* _Exercise goal_
Continue the article on the Rockefeller philanthropies and Exxon Mobil, starting after its last sentence.

* _Given text_
The Rockefeller Family Fund supported Oreskes' work at Harvard University, where she is the Henry Charles Lea professor of the history of science and an affiliated professor in earth and planetary sciences.

Building on groundbreaking investigative journalism by the nonprofit Inside Climate News, Oreskes published peer-reviewed studies to establish a firm public record of Exxon's behavior. Her most recent work with co-author Geoffrey Supran, published in January in the journal Science, shows that Exxon had remarkably accurate climate modeling decades ago that predicted some of the very conditions we are now experiencing.

"Exxon Mobil executives explicitly said that climate models weren't accurate or precise enough to be able to predict what would happen," Oreskes said. "Their own scientists were telling them, 'Well, actually, we really do know.'"

Oreskes' research has been cited as evidence in lawsuits seeking to hold Exxon Mobil accountable for damage from climate change, and the Rockefeller Family Fund also supports some of the plaintiffs in those suits. Wasserman said the fund has given grants to two nonprofits litigating some of the climate cases.

Oreskes said she would like to see more business leaders doing what the Rockefeller family has done, coming to grips with changing realities.

"That would be my hope for the companies that John D. Rockefeller created but, sadly, our work has shown that's not what the companies are doing," she said.

When contacted for comment, an Exxon Mobil media relations representative responded with the following statement: "We are focused on the future and our role in the energy transition, which is rooted in our efforts on investing $17 billion in real solutions to reduce emissions—ones that will have a real, sustainable impact on people and the planet."

On October 11, Exxon Mobil announced the $59.5 billion purchase of Texas-based shale oil company Pioneer Natural Resources. Industry analysts say that shows that the company has no intention of moving away from oil for at least another decade.

Celebrating Change

A third major Rockefeller philanthropy, the Rockefeller Brothers Fund, has been investing in clean energy and climate action for more than a decade. A company spokesperson told Newsweek via email that it expects to make nearly $29 million in climate-related grants this year, continuing a long tradition of conservation spending.

* _Supplied data_
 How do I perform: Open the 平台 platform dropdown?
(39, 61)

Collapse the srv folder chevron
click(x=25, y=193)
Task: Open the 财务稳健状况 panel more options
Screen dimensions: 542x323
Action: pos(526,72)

--

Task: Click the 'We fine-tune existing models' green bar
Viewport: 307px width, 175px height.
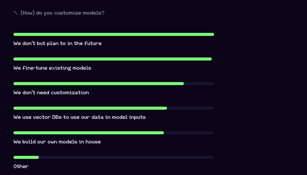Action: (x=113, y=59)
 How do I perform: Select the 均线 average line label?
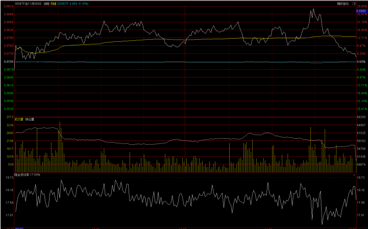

* * *

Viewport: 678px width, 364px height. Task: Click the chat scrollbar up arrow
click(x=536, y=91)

* _Exercise response_
One frequent grant recipient is the climate activist group 350.org, which was co-founded by environmental journalist Bill McKibben in 2008. Named for a safer concentration of carbon dioxide in the atmosphere, 350 parts per million, the group has chapters in 70 countries and has adopted online organizing techniques to target fossil fuel producers with protests and pressure campaigns. A review of the Rockefeller Brothers Fund's disclosure records shows a little more than $2 million in grants to the group over 12 years.

"I think they understood from the start the power of their name to help people understand the necessity of this transition," McKibben told Newsweek via email.

Bill McKibben KeystoneXL 350.org climate activism
Environmental writer and 350.org co-founder Bill McKibben at a Keystone XL protest in 2011 in Washington, D.C. McKibben has noted that the Rockefellers aren't the only oil heirs to put their money into climate action. Josh Lopez/Courtesy of 350.org

In addition to directing their spending toward climate action, the Rockefeller groups have also shifted their income streams by divesting from fossil fuel interests. The Rockefeller Foundation announced its move away from fossil fuel investments in 2020, following similar action by the Rockefeller Family Fund in 2016 and the Rockefeller Brothers Fund in 2014.

McKibben recalled attending an event in 2014 to announce the Rockefeller Brothers Fund's divestment.

"I remember thinking, the oldest oil fortune on Earth has decided that oil is not the future in any way; we're getting somewhere," McKibben said.

McKibben noted that the Rockefellers aren't the only oil heirs to put their money into climate action. For example, Aileen Getty, an heir to the Getty Oil fortune, uses her foundation and public profile to support climate solutions. The Pew Charitable Trusts have also funded numerous projects on climate policy and clean energy over the years. The Pew family fortune originally derives from Jospeh Pew's Sun Oil Company, now Sunoco.

"Remember, the whole point of movements is to convince people to change," McKibben said. "When people, and families, do change then we celebrate."